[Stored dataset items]
= Beginning of Section =
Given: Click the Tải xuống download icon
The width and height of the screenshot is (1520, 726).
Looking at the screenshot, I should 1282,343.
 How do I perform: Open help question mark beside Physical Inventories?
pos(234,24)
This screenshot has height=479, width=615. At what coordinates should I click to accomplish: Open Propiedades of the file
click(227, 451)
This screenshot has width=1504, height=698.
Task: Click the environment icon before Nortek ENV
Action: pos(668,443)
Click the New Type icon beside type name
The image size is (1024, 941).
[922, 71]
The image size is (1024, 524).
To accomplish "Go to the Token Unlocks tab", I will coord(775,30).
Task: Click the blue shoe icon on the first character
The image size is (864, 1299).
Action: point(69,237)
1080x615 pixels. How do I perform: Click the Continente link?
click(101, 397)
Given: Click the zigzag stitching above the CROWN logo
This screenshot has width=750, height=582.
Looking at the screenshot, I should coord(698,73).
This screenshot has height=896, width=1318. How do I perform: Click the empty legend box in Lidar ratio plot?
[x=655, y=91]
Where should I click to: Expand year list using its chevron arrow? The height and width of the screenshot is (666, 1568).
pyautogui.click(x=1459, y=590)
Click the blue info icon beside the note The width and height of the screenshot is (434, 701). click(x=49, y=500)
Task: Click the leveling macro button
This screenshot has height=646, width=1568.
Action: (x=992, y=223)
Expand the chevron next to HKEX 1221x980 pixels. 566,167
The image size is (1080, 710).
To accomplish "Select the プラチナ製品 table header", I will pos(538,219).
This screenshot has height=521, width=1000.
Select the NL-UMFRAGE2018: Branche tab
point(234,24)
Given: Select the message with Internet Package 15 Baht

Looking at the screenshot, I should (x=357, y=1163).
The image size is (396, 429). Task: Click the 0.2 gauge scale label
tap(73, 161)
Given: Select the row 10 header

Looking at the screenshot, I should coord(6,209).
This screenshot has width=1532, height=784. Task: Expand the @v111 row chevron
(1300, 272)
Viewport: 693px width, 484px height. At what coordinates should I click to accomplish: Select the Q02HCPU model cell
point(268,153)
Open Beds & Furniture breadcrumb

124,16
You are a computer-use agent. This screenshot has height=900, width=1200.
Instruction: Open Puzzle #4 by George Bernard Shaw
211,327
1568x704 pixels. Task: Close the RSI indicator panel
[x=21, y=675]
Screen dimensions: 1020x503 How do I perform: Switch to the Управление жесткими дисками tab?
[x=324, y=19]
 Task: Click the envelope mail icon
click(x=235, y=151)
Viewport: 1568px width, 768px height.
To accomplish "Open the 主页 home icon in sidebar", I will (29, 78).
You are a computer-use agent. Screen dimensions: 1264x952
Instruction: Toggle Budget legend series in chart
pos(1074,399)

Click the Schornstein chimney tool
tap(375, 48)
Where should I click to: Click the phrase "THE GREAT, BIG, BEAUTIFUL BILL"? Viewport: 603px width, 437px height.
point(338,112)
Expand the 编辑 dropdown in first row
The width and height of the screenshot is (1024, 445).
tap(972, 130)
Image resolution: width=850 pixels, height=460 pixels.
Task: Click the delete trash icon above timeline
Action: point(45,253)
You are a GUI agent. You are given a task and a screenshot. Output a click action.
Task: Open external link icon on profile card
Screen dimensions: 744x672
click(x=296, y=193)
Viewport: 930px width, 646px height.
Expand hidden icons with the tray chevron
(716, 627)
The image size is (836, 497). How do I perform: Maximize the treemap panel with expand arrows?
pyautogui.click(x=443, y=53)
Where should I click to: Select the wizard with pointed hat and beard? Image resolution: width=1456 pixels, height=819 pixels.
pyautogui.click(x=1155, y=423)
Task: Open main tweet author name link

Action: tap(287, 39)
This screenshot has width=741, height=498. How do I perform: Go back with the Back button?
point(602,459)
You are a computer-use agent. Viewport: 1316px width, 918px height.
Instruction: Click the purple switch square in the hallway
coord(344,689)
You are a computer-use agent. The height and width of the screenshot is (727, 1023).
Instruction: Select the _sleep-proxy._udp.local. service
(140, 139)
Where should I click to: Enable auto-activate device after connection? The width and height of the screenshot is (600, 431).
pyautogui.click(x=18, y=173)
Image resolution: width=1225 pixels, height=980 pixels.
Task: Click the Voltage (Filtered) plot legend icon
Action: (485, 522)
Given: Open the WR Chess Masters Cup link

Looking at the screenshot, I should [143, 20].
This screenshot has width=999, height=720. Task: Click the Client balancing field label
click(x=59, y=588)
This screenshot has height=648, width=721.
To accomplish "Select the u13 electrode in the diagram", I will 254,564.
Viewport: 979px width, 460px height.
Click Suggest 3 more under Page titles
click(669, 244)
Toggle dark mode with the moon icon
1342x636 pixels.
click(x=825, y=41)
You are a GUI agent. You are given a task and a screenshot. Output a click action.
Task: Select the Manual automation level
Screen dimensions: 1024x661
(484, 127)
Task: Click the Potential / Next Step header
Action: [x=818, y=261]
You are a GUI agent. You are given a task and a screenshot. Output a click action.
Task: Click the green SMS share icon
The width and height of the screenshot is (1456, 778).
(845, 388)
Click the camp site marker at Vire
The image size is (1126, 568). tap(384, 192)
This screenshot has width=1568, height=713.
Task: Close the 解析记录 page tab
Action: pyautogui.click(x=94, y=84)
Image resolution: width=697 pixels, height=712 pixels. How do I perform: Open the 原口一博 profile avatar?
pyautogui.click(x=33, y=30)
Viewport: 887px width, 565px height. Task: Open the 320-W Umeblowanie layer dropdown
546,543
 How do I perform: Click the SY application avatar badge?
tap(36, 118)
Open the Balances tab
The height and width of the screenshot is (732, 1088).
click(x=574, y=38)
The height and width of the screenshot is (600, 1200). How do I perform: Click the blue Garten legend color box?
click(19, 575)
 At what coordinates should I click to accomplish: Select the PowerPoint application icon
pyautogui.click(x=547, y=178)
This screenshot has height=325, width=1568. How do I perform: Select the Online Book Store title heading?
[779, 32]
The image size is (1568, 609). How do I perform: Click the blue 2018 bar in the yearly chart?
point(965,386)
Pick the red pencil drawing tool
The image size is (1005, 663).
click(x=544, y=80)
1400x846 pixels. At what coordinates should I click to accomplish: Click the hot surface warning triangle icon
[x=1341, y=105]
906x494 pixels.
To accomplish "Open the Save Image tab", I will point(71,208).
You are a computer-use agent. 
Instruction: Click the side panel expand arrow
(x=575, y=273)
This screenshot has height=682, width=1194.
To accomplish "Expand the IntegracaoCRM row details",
= End of Section =
- **WHAT YOU SHOULD DO**: Reproduce the entries exactly as they appear.

- **SOLUTION TO THIS PROBLEM**:
Given: Click the Tải xuống download icon
The width and height of the screenshot is (1520, 726).
Looking at the screenshot, I should 1282,343.
 How do I perform: Open help question mark beside Physical Inventories?
pos(234,24)
This screenshot has height=479, width=615. At what coordinates should I click to accomplish: Open Propiedades of the file
click(227, 451)
This screenshot has width=1504, height=698.
Task: Click the environment icon before Nortek ENV
Action: pos(668,443)
Click the New Type icon beside type name
The image size is (1024, 941).
[922, 71]
The image size is (1024, 524).
To accomplish "Go to the Token Unlocks tab", I will coord(775,30).
Task: Click the blue shoe icon on the first character
The image size is (864, 1299).
Action: point(69,237)
1080x615 pixels. How do I perform: Click the Continente link?
click(101, 397)
Given: Click the zigzag stitching above the CROWN logo
This screenshot has width=750, height=582.
Looking at the screenshot, I should coord(698,73).
This screenshot has height=896, width=1318. How do I perform: Click the empty legend box in Lidar ratio plot?
[x=655, y=91]
Where should I click to: Expand year list using its chevron arrow? The height and width of the screenshot is (666, 1568).
pyautogui.click(x=1459, y=590)
Click the blue info icon beside the note The width and height of the screenshot is (434, 701). click(x=49, y=500)
Task: Click the leveling macro button
This screenshot has height=646, width=1568.
Action: (x=992, y=223)
Expand the chevron next to HKEX 1221x980 pixels. 566,167
The image size is (1080, 710).
To accomplish "Select the プラチナ製品 table header", I will pos(538,219).
This screenshot has height=521, width=1000.
Select the NL-UMFRAGE2018: Branche tab
point(234,24)
Given: Select the message with Internet Package 15 Baht

Looking at the screenshot, I should (x=357, y=1163).
The image size is (396, 429). Task: Click the 0.2 gauge scale label
tap(73, 161)
Given: Select the row 10 header

Looking at the screenshot, I should coord(6,209).
This screenshot has width=1532, height=784. Task: Expand the @v111 row chevron
(1300, 272)
Viewport: 693px width, 484px height. At what coordinates should I click to accomplish: Select the Q02HCPU model cell
point(268,153)
Open Beds & Furniture breadcrumb

124,16
You are a computer-use agent. This screenshot has height=900, width=1200.
Instruction: Open Puzzle #4 by George Bernard Shaw
211,327
1568x704 pixels. Task: Close the RSI indicator panel
[x=21, y=675]
Screen dimensions: 1020x503 How do I perform: Switch to the Управление жесткими дисками tab?
[x=324, y=19]
 Task: Click the envelope mail icon
click(x=235, y=151)
Viewport: 1568px width, 768px height.
To accomplish "Open the 主页 home icon in sidebar", I will (29, 78).
You are a computer-use agent. Screen dimensions: 1264x952
Instruction: Toggle Budget legend series in chart
pos(1074,399)

Click the Schornstein chimney tool
tap(375, 48)
Where should I click to: Click the phrase "THE GREAT, BIG, BEAUTIFUL BILL"? Viewport: 603px width, 437px height.
point(338,112)
Expand the 编辑 dropdown in first row
The width and height of the screenshot is (1024, 445).
tap(972, 130)
Image resolution: width=850 pixels, height=460 pixels.
Task: Click the delete trash icon above timeline
Action: point(45,253)
You are a GUI agent. You are given a task and a screenshot. Output a click action.
Task: Open external link icon on profile card
Screen dimensions: 744x672
click(x=296, y=193)
Viewport: 930px width, 646px height.
Expand hidden icons with the tray chevron
(716, 627)
The image size is (836, 497). How do I perform: Maximize the treemap panel with expand arrows?
pyautogui.click(x=443, y=53)
Where should I click to: Select the wizard with pointed hat and beard? Image resolution: width=1456 pixels, height=819 pixels.
pyautogui.click(x=1155, y=423)
Task: Open main tweet author name link

Action: tap(287, 39)
This screenshot has width=741, height=498. How do I perform: Go back with the Back button?
point(602,459)
You are a computer-use agent. Viewport: 1316px width, 918px height.
Instruction: Click the purple switch square in the hallway
coord(344,689)
You are a computer-use agent. The height and width of the screenshot is (727, 1023).
Instruction: Select the _sleep-proxy._udp.local. service
(140, 139)
Where should I click to: Enable auto-activate device after connection? The width and height of the screenshot is (600, 431).
pyautogui.click(x=18, y=173)
Image resolution: width=1225 pixels, height=980 pixels.
Task: Click the Voltage (Filtered) plot legend icon
Action: (485, 522)
Given: Open the WR Chess Masters Cup link

Looking at the screenshot, I should [143, 20].
This screenshot has width=999, height=720. Task: Click the Client balancing field label
click(x=59, y=588)
This screenshot has height=648, width=721.
To accomplish "Select the u13 electrode in the diagram", I will 254,564.
Viewport: 979px width, 460px height.
Click Suggest 3 more under Page titles
click(669, 244)
Toggle dark mode with the moon icon
1342x636 pixels.
click(x=825, y=41)
You are a GUI agent. You are given a task and a screenshot. Output a click action.
Task: Select the Manual automation level
Screen dimensions: 1024x661
(484, 127)
Task: Click the Potential / Next Step header
Action: [x=818, y=261]
You are a GUI agent. You are given a task and a screenshot. Output a click action.
Task: Click the green SMS share icon
The width and height of the screenshot is (1456, 778).
(845, 388)
Click the camp site marker at Vire
The image size is (1126, 568). tap(384, 192)
This screenshot has width=1568, height=713.
Task: Close the 解析记录 page tab
Action: pyautogui.click(x=94, y=84)
Image resolution: width=697 pixels, height=712 pixels. How do I perform: Open the 原口一博 profile avatar?
pyautogui.click(x=33, y=30)
Viewport: 887px width, 565px height. Task: Open the 320-W Umeblowanie layer dropdown
546,543
 How do I perform: Click the SY application avatar badge?
tap(36, 118)
Open the Balances tab
The height and width of the screenshot is (732, 1088).
click(x=574, y=38)
The height and width of the screenshot is (600, 1200). How do I perform: Click the blue Garten legend color box?
click(19, 575)
 At what coordinates should I click to accomplish: Select the PowerPoint application icon
pyautogui.click(x=547, y=178)
This screenshot has height=325, width=1568. How do I perform: Select the Online Book Store title heading?
[779, 32]
The image size is (1568, 609). How do I perform: Click the blue 2018 bar in the yearly chart?
point(965,386)
Pick the red pencil drawing tool
The image size is (1005, 663).
click(x=544, y=80)
1400x846 pixels. At what coordinates should I click to accomplish: Click the hot surface warning triangle icon
[x=1341, y=105]
906x494 pixels.
To accomplish "Open the Save Image tab", I will point(71,208).
You are a computer-use agent. 
Instruction: Click the side panel expand arrow
(x=575, y=273)
This screenshot has height=682, width=1194.
To accomplish "Expand the IntegracaoCRM row details",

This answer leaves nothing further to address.